KEY POINTS

  • The incident happened Tuesday in Queens
  • Two unidentified victims aged 76, and 64, suffered injuries in the attack
  • A suspect identified as Hezekiah Coleman faces hate crime charges

A 20-year-old man has been arrested and charged with hate crime for assaulting two Sikh men on a street in New York city, stripping them of their religious headgear and robbing their money. Cops are looking for an unidentified second suspect involved in the attack that happened Tuesday.

The police responded to a report of an assault in Queens, New York, at around 7 a.m. Tuesday and found two unidentified victims aged 76 and 64 suffering injuries. They were then rushed to Jamaica Hospital Medical Center and are in stable condition, as reported by CBS News.

A preliminary investigation revealed that two suspects including the now arrested 20-year-old Hezekiah Coleman approached the elderly men with wooden sticks and beat them up while at Lefferts Boulevard and 95th Avenue in Richmond Hill. The suspects stripped both victims of their religious headwear and robbed their money, police said.

Coleman faces multiple charges including two counts of robbery classified as a hate crime, one count of robbery, one count of assault classified as a hate crime, and one count of aggravated harassment.

The incident was the second case of assault in the neighborhood on a member of the Sikh community in less than two weeks. A 70-year-old Sikh man was injured after he was repeatedly punched in the face by an unknown man in an attack that happened on April 3, NY1 reported. However, it is unclear if the two incidents are related.
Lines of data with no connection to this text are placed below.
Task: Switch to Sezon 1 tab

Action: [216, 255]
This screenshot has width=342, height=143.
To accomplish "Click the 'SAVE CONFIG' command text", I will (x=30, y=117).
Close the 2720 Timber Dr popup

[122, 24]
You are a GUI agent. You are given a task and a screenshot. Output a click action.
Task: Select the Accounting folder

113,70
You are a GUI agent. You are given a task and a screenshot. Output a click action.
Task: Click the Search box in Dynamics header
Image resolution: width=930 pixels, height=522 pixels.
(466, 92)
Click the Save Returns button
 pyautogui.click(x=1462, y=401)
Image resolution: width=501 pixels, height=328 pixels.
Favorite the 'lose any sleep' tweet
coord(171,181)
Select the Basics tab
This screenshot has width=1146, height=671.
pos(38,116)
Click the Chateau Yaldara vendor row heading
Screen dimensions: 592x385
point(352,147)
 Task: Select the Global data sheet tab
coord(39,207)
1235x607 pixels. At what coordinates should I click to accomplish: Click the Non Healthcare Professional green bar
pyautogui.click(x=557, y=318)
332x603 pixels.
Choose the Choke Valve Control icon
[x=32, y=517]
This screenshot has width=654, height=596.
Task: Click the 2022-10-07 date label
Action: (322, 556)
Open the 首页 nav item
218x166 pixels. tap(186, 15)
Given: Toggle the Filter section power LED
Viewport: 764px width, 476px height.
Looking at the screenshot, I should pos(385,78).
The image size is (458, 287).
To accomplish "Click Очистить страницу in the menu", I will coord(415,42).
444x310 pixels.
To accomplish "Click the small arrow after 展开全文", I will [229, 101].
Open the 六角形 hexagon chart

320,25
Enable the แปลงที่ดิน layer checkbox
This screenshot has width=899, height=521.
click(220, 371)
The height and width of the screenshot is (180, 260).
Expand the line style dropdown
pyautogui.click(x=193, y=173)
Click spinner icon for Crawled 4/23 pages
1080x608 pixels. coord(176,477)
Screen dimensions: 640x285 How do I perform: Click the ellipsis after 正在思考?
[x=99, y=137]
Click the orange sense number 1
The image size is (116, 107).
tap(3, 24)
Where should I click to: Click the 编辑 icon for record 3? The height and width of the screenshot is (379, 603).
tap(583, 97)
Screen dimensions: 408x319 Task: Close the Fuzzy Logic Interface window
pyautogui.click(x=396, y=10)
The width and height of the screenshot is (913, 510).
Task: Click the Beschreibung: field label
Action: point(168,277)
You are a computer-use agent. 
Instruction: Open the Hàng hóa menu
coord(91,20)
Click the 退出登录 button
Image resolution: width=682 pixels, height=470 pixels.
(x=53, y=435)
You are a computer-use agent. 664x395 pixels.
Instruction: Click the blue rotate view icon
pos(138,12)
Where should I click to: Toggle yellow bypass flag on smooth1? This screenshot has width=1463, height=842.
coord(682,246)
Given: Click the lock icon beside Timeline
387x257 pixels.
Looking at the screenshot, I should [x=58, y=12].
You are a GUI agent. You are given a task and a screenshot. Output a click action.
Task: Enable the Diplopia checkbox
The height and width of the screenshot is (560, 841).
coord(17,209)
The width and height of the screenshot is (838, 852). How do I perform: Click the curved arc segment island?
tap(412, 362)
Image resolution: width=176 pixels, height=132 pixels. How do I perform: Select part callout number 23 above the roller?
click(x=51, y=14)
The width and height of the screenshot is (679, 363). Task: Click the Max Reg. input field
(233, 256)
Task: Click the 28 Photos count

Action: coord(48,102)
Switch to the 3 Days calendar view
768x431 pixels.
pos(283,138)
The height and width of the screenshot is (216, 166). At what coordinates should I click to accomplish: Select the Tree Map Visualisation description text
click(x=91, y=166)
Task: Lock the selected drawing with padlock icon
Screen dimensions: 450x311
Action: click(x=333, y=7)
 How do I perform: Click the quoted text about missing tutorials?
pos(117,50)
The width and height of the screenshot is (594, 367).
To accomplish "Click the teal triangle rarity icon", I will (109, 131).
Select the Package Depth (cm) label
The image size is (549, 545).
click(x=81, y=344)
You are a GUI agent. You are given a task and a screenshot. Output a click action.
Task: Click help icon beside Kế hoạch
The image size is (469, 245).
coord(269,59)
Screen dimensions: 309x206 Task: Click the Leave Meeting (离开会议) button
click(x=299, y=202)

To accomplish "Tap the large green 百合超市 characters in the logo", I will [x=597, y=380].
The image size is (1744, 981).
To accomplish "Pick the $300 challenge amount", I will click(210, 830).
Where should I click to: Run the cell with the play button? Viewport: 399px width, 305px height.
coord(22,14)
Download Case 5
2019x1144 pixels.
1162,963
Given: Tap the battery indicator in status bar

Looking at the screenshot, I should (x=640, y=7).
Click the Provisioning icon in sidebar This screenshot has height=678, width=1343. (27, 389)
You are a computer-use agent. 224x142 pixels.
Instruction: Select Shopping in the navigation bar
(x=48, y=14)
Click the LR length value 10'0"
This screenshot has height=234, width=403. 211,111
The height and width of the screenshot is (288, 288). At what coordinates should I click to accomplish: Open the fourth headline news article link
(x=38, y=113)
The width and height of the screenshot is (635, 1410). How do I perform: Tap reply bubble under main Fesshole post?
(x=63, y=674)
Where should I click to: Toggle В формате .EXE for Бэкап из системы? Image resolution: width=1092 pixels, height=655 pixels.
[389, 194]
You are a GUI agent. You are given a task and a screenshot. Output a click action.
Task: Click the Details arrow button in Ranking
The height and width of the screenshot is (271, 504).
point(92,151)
Meanwhile, Nikki Singh, Sikh Coalition Senior Manager of Policy and Advocacy, said repeated incidents of targetted hate violence affect the entire Sikh community. The agency is in contact with the NYPD Hate Crimes Task Force to combat and prevent hate crimes, he added.

"Sikhs are no strangers to hate violence, but the recent string of repeated attacks in the same location is especially disheartening and reprehensible," Singh said. "We continue to stand with all communities who continue to experience this kind of trauma. Targeted hate violence affects us all--not just those who experience it firsthand," he added.

Councilwoman Joann Ariola condemned the "reprehensible" assault and called the officials to take bold measures to make the city safe again. "Hate has no home here," she said in a tweet Wednesday. "This heinous attack on two members of the Sikh community- an attack committed solely because of victims' faith is detestable and sadly something that could have been prevented," Ariola added.